Be careful when addressing e-mail, particularly if your software has a “predictive fill-in” feature (as Outlook Express does). As you’re typing in a recipient name, the software will complete the entry for you. If it’s wrong, and you hit Send without noticing, you will have misaddressed your note. I have, in my address book, an entry for Joy Fellowship. It’s a church youth group with whom I have been involved as a leader and to which my daughters belong. I also have an entry for their piano teacher, Joy Kiszely. When I address a note to her, I have to be careful. Because of alphabetization, Joy Fellowship appears before Joy Kiszely does. I haven’t erred yet, but it’s a real possibility.
#4: Displaying addresses of recipients who are strangers to each other
Were you ever the recipient of an e-mail that had a gazillion other recipients as well? The message header, which had all of those recipient addresses, probably took up half your screen. Besides annoying you, the sender might have compromised your privacy by revealing your e-mail address to all the other recipients.
Don’t make the same mistake. If you’re POSITIVE that each of your recipients already knows (or could find out anyway) the address of every other recipient (e.g., they’re all in your company) and if the number of recipients is fairly small, go ahead and list them. Otherwise, address the note to yourself and put the recipient addresses in your blind carbon copy (bcc) field. Your recipients will not see who received your note, thus saving space and protecting the privacy of each recipient.

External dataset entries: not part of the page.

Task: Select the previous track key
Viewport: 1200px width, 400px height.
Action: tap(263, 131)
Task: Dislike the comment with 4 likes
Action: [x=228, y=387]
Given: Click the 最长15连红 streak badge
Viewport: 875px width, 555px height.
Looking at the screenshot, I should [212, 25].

#5: Replying vs. forwarding
Didn’t you hate it when you were young and your parents talked about you to their friends while you were present? They’d cialis 20mg tablets refer to you in the third person, as if you weren’t even there.

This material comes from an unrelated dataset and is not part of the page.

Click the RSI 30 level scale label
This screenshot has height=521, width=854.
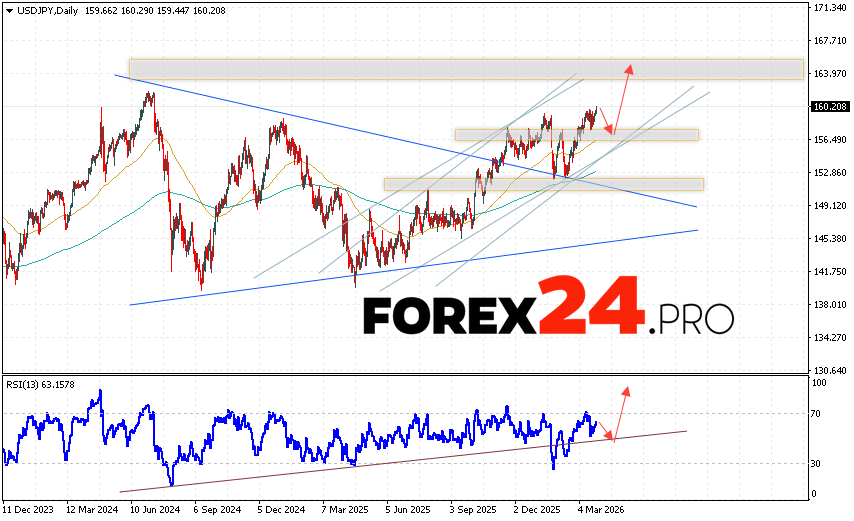point(816,463)
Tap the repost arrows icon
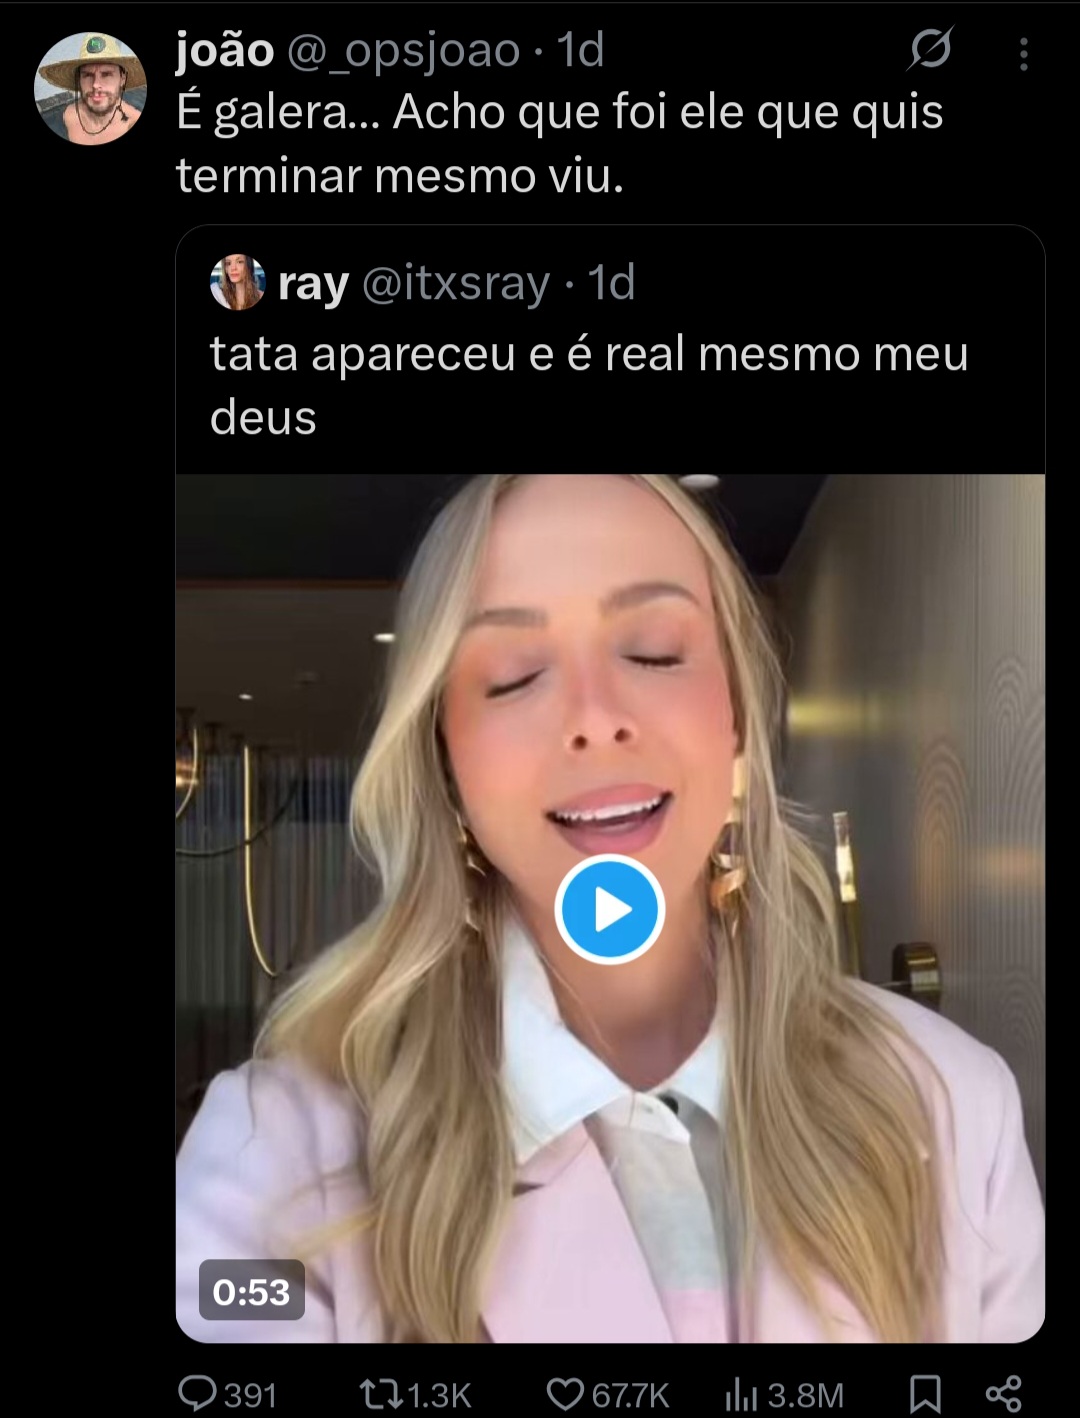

I thought about that situation last week after talking to a prospective client with whom I had spoken a few months earlier. I sent him an e-mail with links to my TechRepublic articles and blogs. Later that day, I received a reply from him. However, when I opened it, here’s what I read:
John,
Despite his claim, I don’t remember talking with Calvin before. It may have happened but wasn’t memorable.
When you have time, could you read his article and let me know if it is worth doing anything else with it? Thanks.
Of course, the prospective client meant to forward my note to John (presumably a subordinate). Instead, he hit Reply, sending his note right back to me. Be careful that you don’t do the same thing. If you’re writing about person B but sending the note to person C, make sure you do forward (or send) your note to C and that you don’t inadvertently reply to B.
By the way, after getting this note, I replied back to the person asking whether the note had been meant for someone else and offering to figure out who “John” was and to send him the note directly. The person replied again, apologizing and admitting that he was poor at multi-tasking.